California was in a rush for black gold -- oil and petroleum -- when the Sonoma Developmental Center opened its doors in 1891. But as the campus is redeveloped and faces its environmental review stage, a chasm between advocates for housing and protectors of water has formed.

Permit Sonoma entered the environmental review of the SDC’s redevelopment, where they will host a number of public meetings to receive feedback about environmental concerns for the 945-acre property that includes a wildlife corridor.

From the comments that residents provided to Permit Sonoma on Thursday, Feb. 17, the biggest concern were two resources that California has less and less of: water and housing.

“We now face again, a 1,200-year drought in Sonoma Valley, and if you've been looking at the groundwater studies, you can see they're in peril,” Glen Ellen resident John Stalcup said. “What data shows we have sufficient groundwater to support doubling, tripling quadrupling The number of residents and households? It's not valid through these projects.”

Sonoma Valleys two major water reservoirs, Lake Sonoma and Lake Mendocino, are each only about 61-62% full at the moment, which is a stark drop from their water levels in 2020 that neared or surpassed their total water supply capacity.

While not out-rightly confronting water hawks, housing advocates like Sonoma resident Tom Conlon said the affordable housing crisis is reaching a drastic point that could affect the economy throughout the area.

“We have a crisis on our hands here in the Valley,” Conlon said. “Many of the groups that are trying to find employees to live, to work in their businesses or in their organization simply are having great difficulty.”

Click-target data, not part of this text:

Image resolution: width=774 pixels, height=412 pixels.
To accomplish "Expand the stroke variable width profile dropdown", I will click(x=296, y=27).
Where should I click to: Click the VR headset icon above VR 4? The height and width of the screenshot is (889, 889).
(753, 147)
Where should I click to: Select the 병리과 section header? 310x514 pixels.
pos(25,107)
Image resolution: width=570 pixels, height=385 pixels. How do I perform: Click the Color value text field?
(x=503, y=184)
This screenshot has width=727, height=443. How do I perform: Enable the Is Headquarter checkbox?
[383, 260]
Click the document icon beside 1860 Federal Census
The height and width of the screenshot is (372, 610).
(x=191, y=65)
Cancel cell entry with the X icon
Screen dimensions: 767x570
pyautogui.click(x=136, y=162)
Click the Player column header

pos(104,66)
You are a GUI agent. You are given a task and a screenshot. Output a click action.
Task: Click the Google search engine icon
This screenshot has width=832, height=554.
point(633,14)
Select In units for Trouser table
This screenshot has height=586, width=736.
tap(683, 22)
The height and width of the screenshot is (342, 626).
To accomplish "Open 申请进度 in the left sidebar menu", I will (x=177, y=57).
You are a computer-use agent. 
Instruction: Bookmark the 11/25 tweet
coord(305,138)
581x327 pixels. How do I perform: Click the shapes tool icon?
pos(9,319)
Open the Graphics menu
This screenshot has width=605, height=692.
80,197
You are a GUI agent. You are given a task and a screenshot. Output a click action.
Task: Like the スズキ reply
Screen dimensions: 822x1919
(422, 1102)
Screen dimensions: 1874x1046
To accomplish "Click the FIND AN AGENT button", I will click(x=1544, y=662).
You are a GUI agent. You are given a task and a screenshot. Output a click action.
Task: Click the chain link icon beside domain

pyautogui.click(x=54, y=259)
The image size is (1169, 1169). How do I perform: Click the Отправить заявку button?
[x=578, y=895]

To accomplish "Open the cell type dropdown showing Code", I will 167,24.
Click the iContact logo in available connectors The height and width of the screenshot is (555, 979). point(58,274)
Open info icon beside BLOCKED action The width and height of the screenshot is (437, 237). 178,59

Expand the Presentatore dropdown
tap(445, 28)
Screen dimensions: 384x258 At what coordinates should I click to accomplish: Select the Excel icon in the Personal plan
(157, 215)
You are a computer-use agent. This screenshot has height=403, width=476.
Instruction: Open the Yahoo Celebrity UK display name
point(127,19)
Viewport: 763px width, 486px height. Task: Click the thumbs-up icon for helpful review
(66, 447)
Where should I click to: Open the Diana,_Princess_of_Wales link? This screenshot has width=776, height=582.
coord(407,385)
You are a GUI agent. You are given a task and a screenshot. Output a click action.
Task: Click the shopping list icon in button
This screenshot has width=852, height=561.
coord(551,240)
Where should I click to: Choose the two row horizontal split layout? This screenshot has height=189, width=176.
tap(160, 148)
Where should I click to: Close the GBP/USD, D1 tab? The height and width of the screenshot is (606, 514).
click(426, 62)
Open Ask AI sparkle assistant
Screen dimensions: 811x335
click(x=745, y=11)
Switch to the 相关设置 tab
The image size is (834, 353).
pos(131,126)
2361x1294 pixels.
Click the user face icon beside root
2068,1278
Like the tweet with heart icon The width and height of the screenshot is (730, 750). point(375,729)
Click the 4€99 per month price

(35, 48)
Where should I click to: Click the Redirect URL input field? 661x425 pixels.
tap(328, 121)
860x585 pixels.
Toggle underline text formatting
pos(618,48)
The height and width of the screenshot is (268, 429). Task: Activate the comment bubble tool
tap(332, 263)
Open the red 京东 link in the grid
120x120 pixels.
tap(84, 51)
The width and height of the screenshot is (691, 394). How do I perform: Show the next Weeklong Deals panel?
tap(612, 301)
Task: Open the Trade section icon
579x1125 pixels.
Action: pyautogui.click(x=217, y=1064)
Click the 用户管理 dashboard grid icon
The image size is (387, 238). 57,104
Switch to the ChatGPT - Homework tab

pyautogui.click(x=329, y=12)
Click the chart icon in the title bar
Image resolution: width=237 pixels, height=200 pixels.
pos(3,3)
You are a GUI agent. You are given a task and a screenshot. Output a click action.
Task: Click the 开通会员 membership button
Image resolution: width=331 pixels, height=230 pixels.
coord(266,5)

Conlon added that Permit Sonoma should consider transitional housing during the redevelopment of the SDC campus to provide an emergency solution for workers who find themselves unable to afford housing in Sonoma Valley, where a one-bedroom apartment costs $1,975 on average according to the housing website Zumper.

Caitlin Cornwall the project director of the Sonoma Valley Collaborative, a local organization seeking housing solutions, said that there isn’t a property or area that can address the housing shortage like the SDC can.

“If our community is to persist and be healthy, we need more... homes that working people can afford, that retired people can afford or single older people can afford,” Cornwall said. “And we need to look to the locations that have already been developed to put those new homes. So (the SDC) is by far the biggest opportunity that we will see in our lifetimes.”

If the housing isn’t built at the Sonoma Developmental Center, she said then housing projects would have to be developed in unincorporated areas that could lead to suburbanization of the natural areas.

“We, the members of the Sonoma Valley Collborative want to protect the open space and beauty of Sonoma,” Cornwall said. “So our members don't want to see sprawl, don't want to see open space areas converted to pavement and buildings. We want to see our urbanized places developed as urbanized place.”

Yet climate hawks at the meeting believed that Permit Sonoma needs to “think globally and act locally” before redeveloping any part of the SDC.

“The priority number 1 of any EIR has to be climate mitigation,” Gary Schouest said during his public comment. “And construction of any kind is highly suspect in this environment and should be seriously double-thought as being a move that is not conducive for solving the problem.”

While Permit Sonoma organized the meeting to gain insight into sensitive ecological areas on the 945-acre SDC campus, many of the same debates about housing density and natural resource use permeated the public meeting on Thursday. Cornwall, in her efforts, sought to describe the housing crisis in Sonoma Valley in existential terms.

“If a community wants to perpetuate itself healthily, it needs to be a place where families can live, where children can live, where young people can get jobs, where the owners of local businesses can afford to live in a community where their business is,” Cornwall said. “And we’re losing that. We’re losing housing stock that provides homes to the people who make a community.”